16.11.2020 | Redacción | Opinión
Por: Alejandro de Bernardo
adebernar@yahoo.es
Modas que nunca pasan. Hay que cambiar la escuela. Y los políticos entienden que llegar al poder es poner su ley de educación. Así, ninguna ha durado más de 7 años. Las críticas al sistema educativo tienen un éxito increíble entre los críticos de la escuela pública, docentes incluidos. Y ahora, para colmo, la campaña de recogida de firmas del PP en contra de la llamada “Ley Celaá”. Recogida de firmas argumentada en medias verdades y con los aguijones del miedo para cuantos trabajan o tienen a sus hijos en centros concertados. Y eso en medio del debate de los presupuestos. El caso es liarla. La Lomloe va mucho más allá de la polémica. Tenemos un Congreso para hacérselo mirar. ¿Será posible que no coincidan en nada? Dejen que lo trabajen los técnicos, los profesionales de la educación, que los hay de todas las ideologías, y verán que sale.

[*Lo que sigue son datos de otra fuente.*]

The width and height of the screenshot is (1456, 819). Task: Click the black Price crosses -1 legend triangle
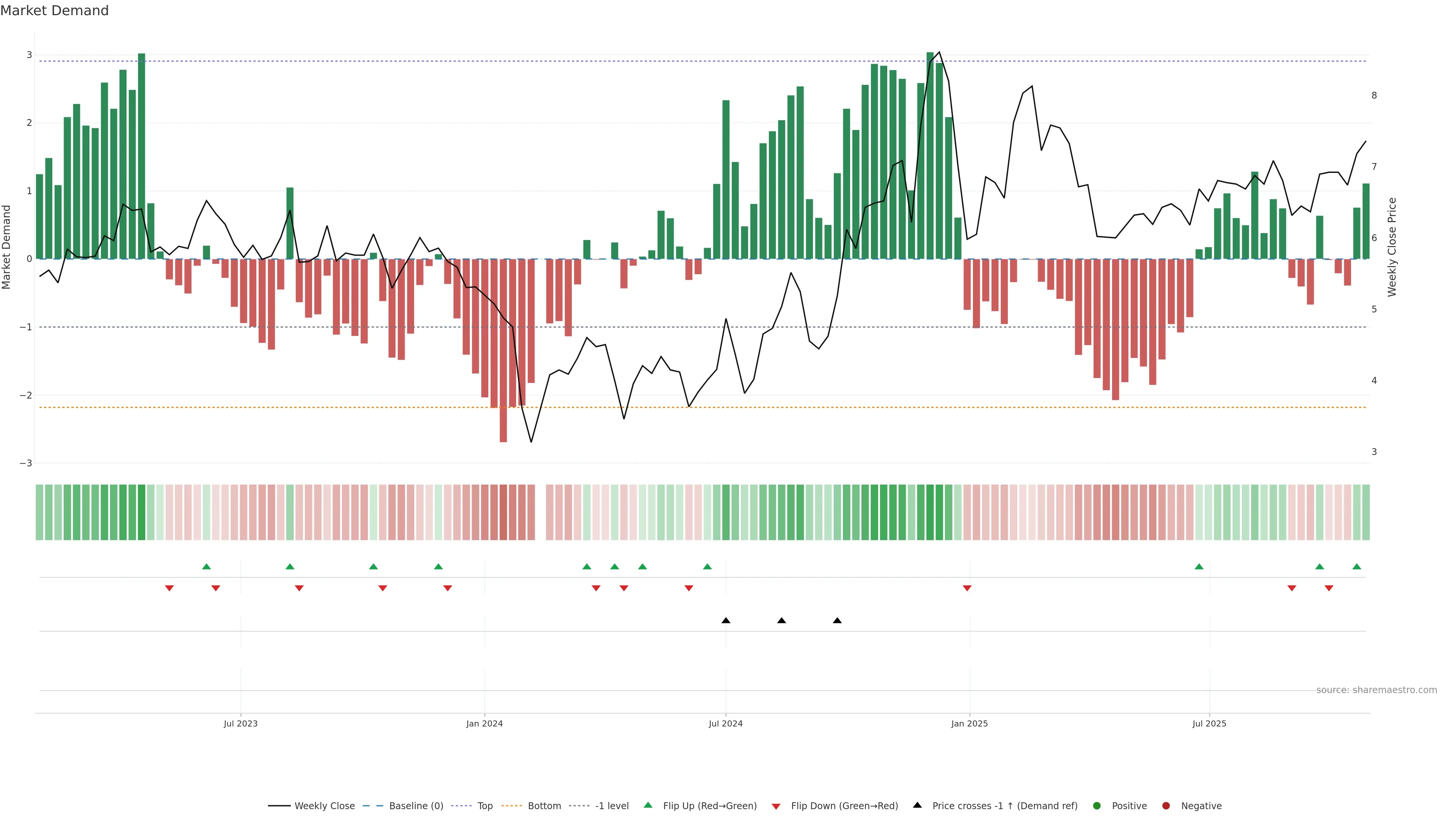click(x=917, y=805)
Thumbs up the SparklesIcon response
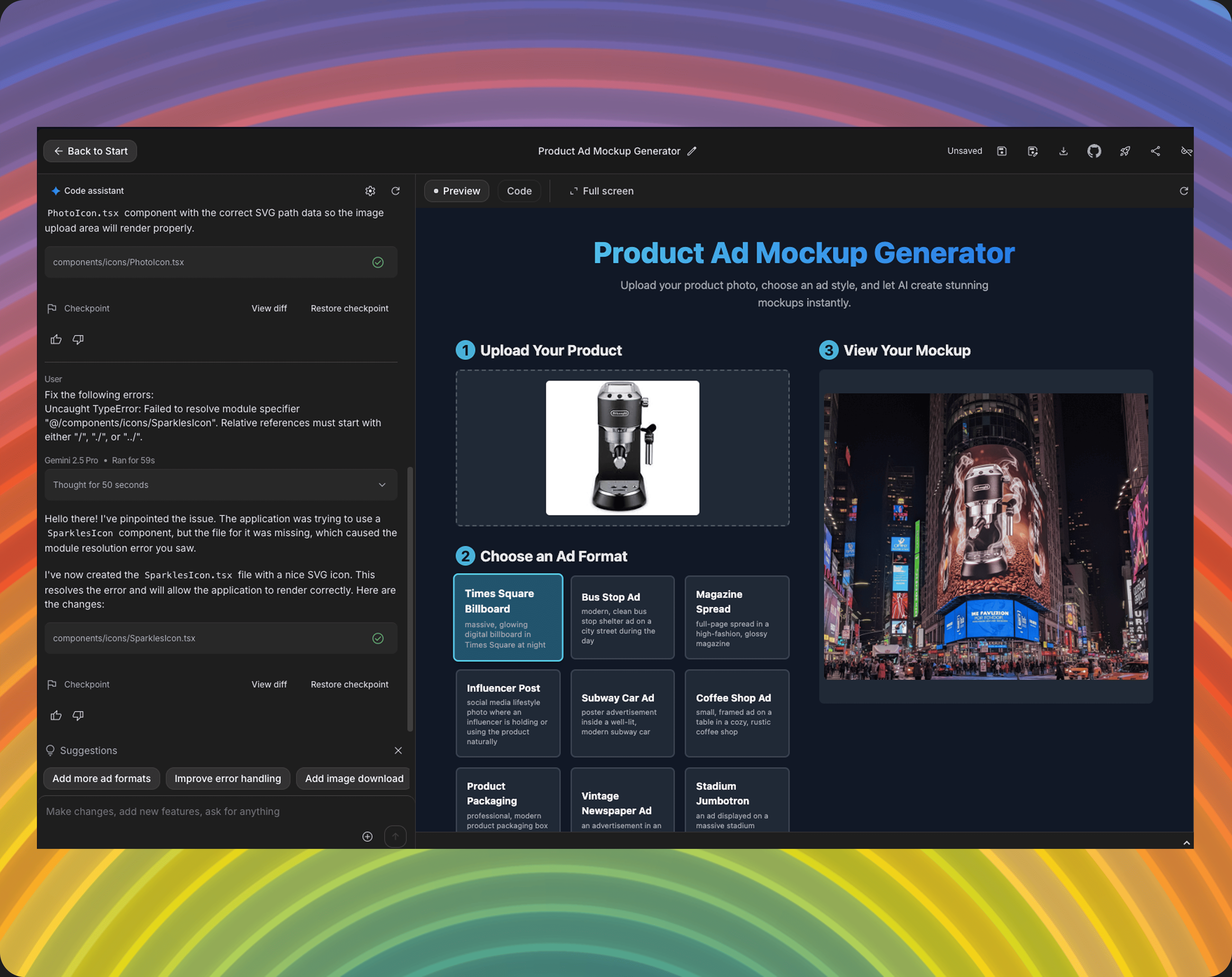The height and width of the screenshot is (977, 1232). [x=56, y=715]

Con Ángel Gabilondo de ministro, se estuvo “a un tris” de la firma del ansiado pacto por la educación, que evitaba cambios legislativos dependiendo del gobierno de turno, consensuado por todos, pero el PP, a última hora, cayó en la cuenta de que el PSOE iba a perder el gobierno, como finalmente ocurrió, y “donde dije digo, digo Diego”. Ese pacto era, es y será imprescindible. ¿Alguien cree que se puede evaluar la bondad o no de una ley de educación antes de los quince o veinte años? Pues ya me dirán. No hemos podido saber si alguna ha sido buena o mala. No les dimos tiempo ni a asentarse. Pero basta de echar balones fuera. Cuál es la relación con nuestros hijos y el profesorado. Hablar es fácil y barato.

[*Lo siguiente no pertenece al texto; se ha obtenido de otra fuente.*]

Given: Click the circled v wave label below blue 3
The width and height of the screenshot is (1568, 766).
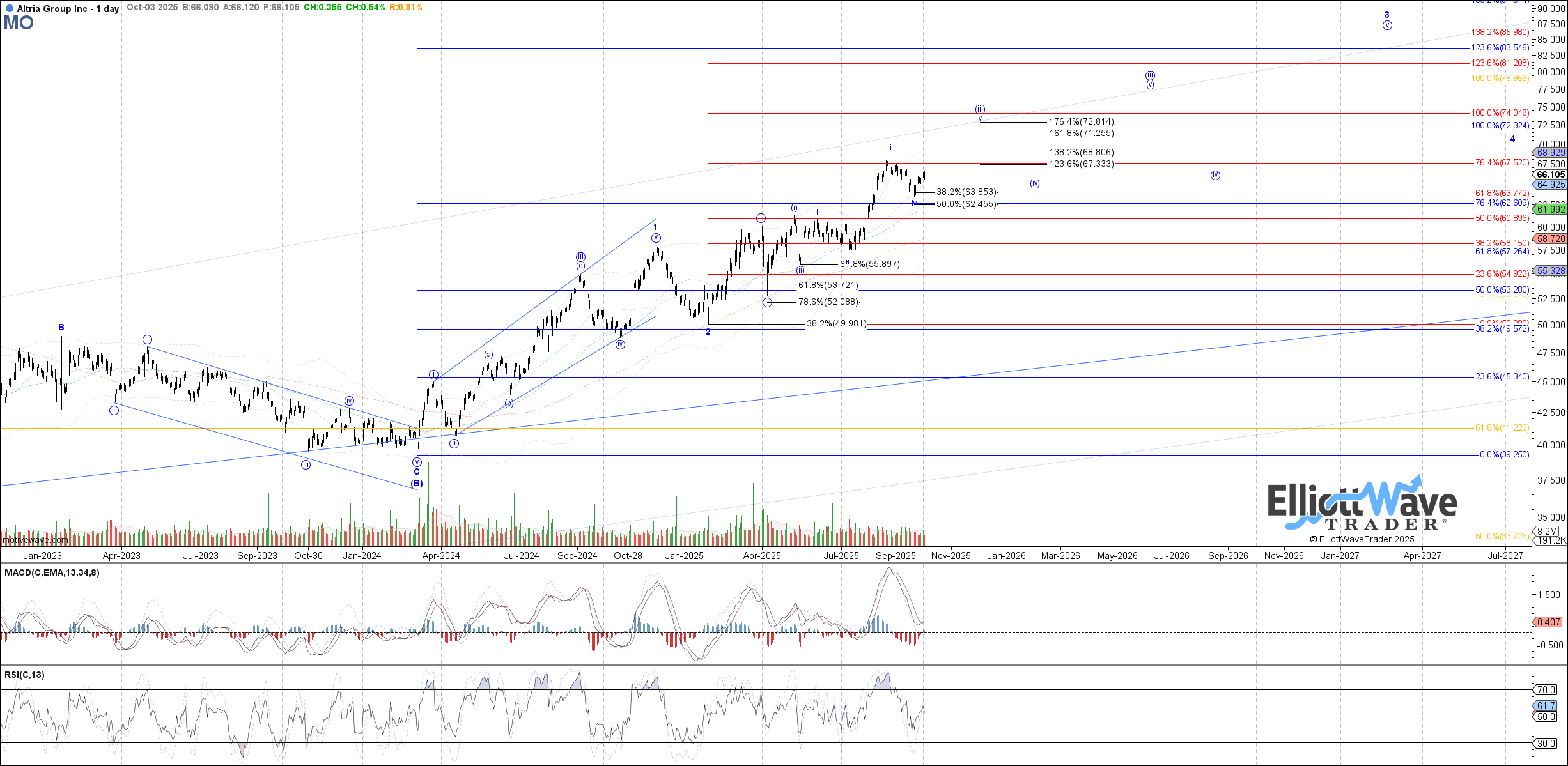Looking at the screenshot, I should [1387, 26].
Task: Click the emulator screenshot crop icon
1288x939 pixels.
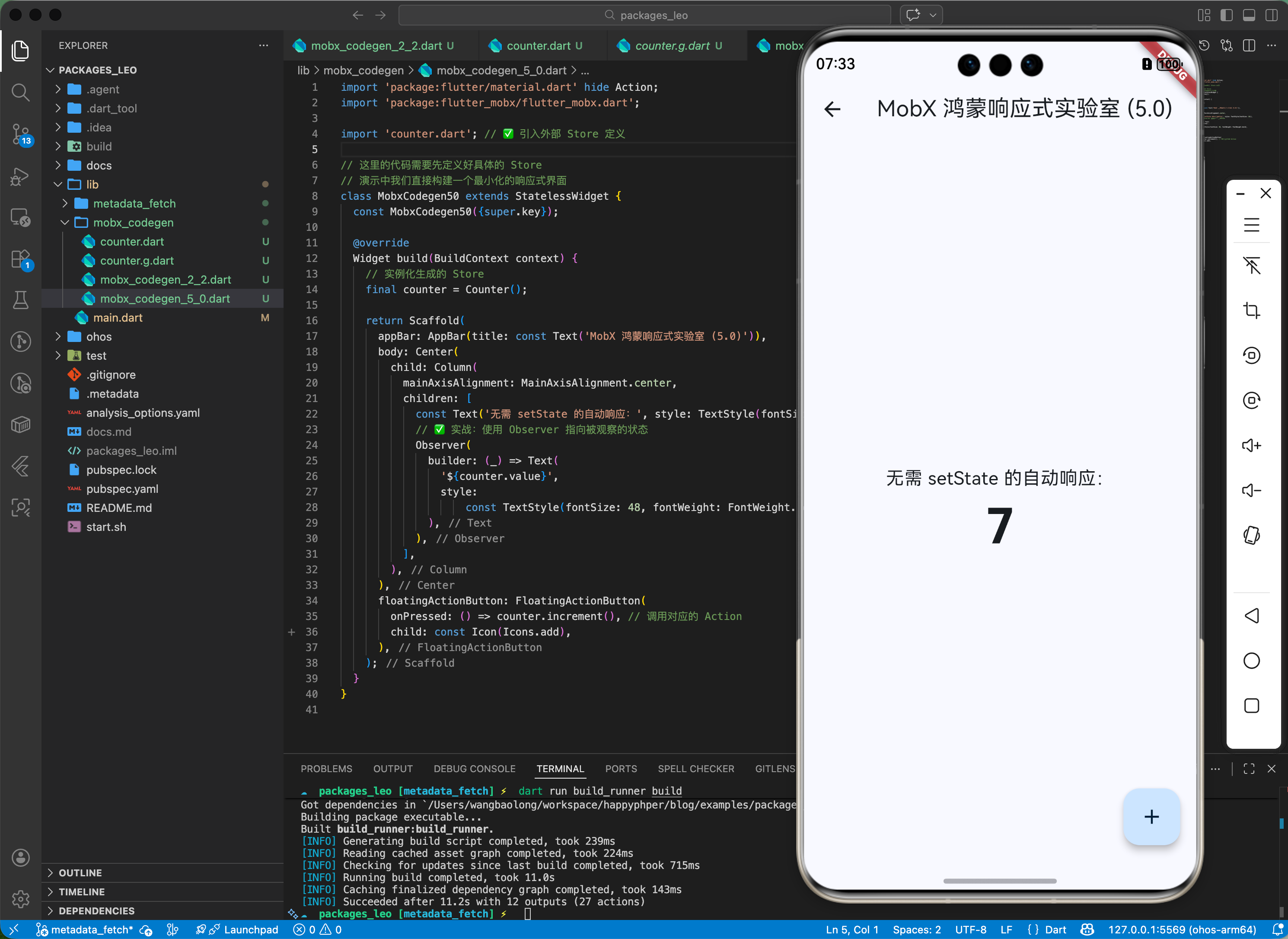Action: click(x=1251, y=310)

Les decimos que hay que eliminar la competitividad de la escuela, pero nuestra vida está llena de competencia, de envidia, de prejuicios, de enchufismos, de amiguismos, de pisotear al más débil, de machacar al que se esfuerza y tiene éxito, de reírnos del diferente. Somos nosotros los que juzgamos por el poder económico, por el aspecto físico. Los niños no diferencian entre un blanco y un negro, entre un rico y un pobre, entre un interesado y un amigo. Los niños juegan y se divierten, y saben ganar y perder sin quemar contenedores a la salida de un partido de fútbol.
Les decimos que cuiden el planeta, pero somos nosotros los que estamos exterminando a los animales que ya solo podrán conocer por fotos, los que abandonamos a nuestras mascotas como si fuesen un trapo en mitad de la carretera. Somos nosotros los que talamos el Amazonas, los que contaminamos nuestro aire, y llenamos de plástico nuestros mares.

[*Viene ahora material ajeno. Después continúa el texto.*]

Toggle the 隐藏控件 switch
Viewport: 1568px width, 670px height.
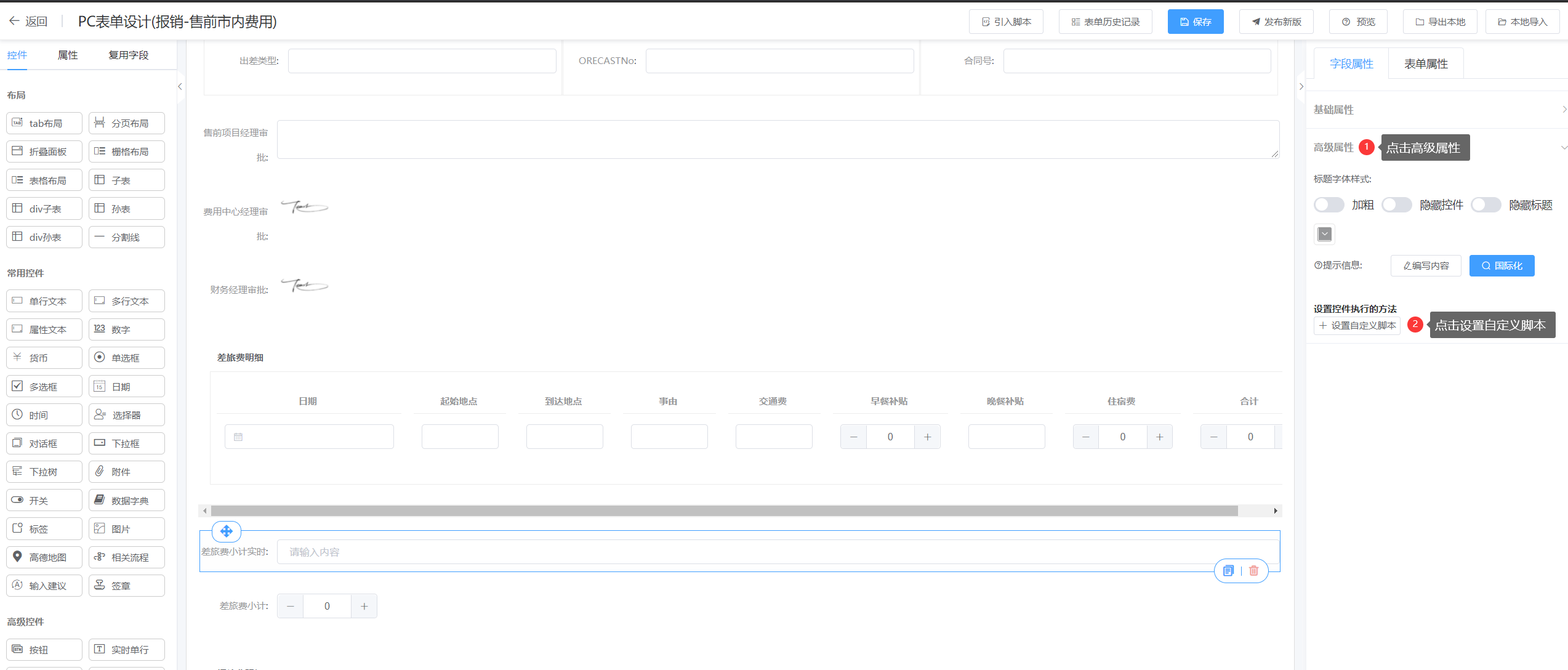click(1396, 205)
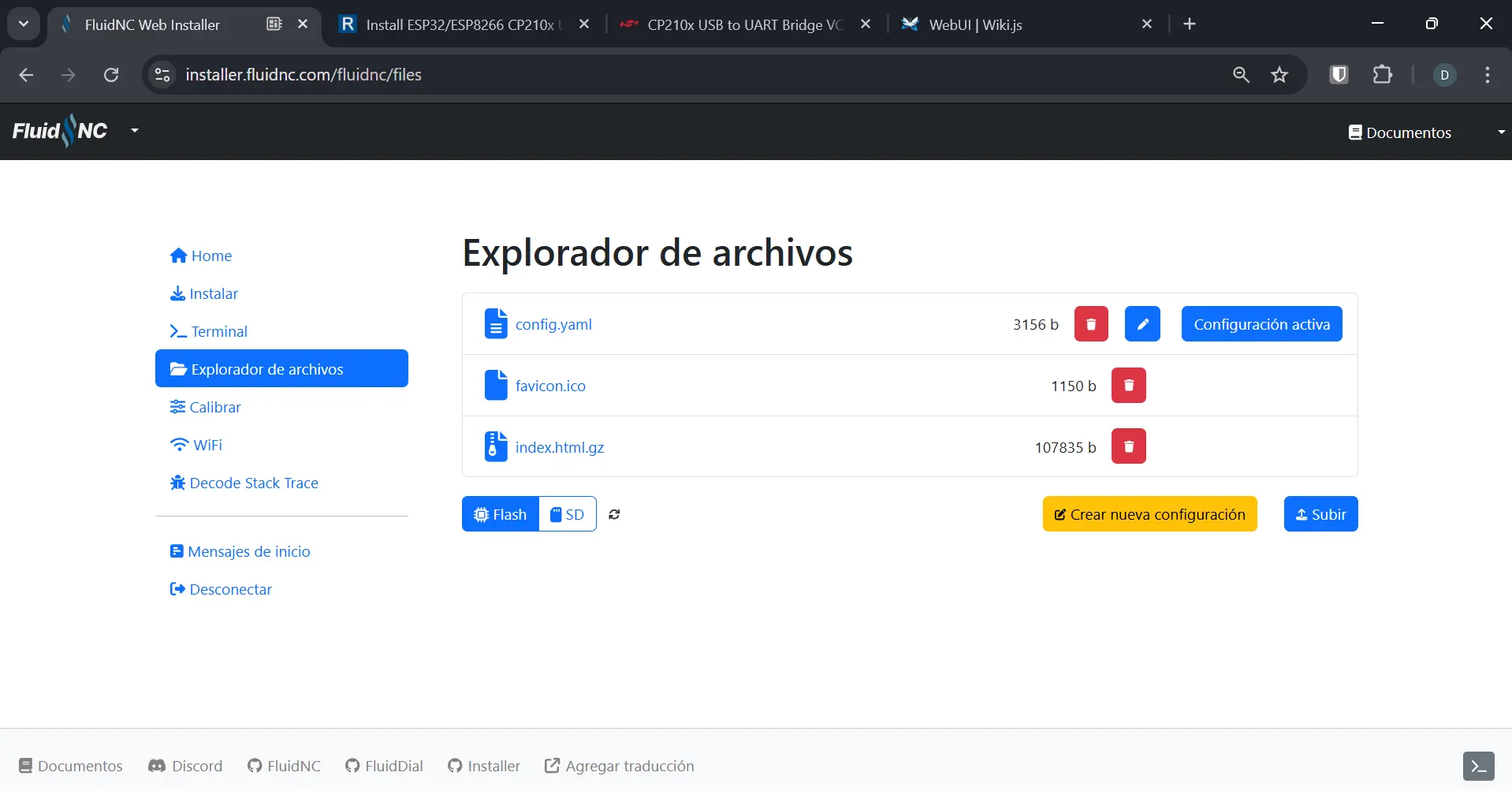Delete index.html.gz using its trash icon
This screenshot has height=791, width=1512.
1127,446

Les decimos que no tomen drogas, pero somos nosotros, los adultos, los que las vendemos cerca de los institutos, los que ponemos una casa de apuestas a diez metros de un centro educativo, los que fomentamos el alcohol como un medio de ocio.
Les decimos que se alimenten de manera saludable, pero nosotros los llevamos a comer a lugares de comida basura, los que hacemos una explotación brutal e insana de animales, vegetales, frutas y verduras; los que fomentamos que se queden en casa jugando toda la tarde a videojuegos.
Ese es el ejemplo que les damos día a día: al cruzar un semáforo en rojo, al aparcar en zonas reservadas a personas con movilidad reducida, al colarnos en la fila del supermercado, al no decir “buenos días”, al no pedir perdón, al pegar al árbitro en un partido de niños, al valorar a los futbolistas por encima de los sanitarios que nos han salvado de la enfermedad y de los maestros que nos han salvado de la ignorancia.
Con qué cara podemos decir que los educamos para un mundo maravilloso sin violencia, sin intereses económicos, sin contaminación, sin competitividad, sin abusos … un mundo que no existe porque nosotros lo hemos querido así.
La esperanza del mundo está en los niños pero, sobre todo, está en nosotros. Sí, en usted que mira para el otro lado, también. Sí, en usted. Y en mí.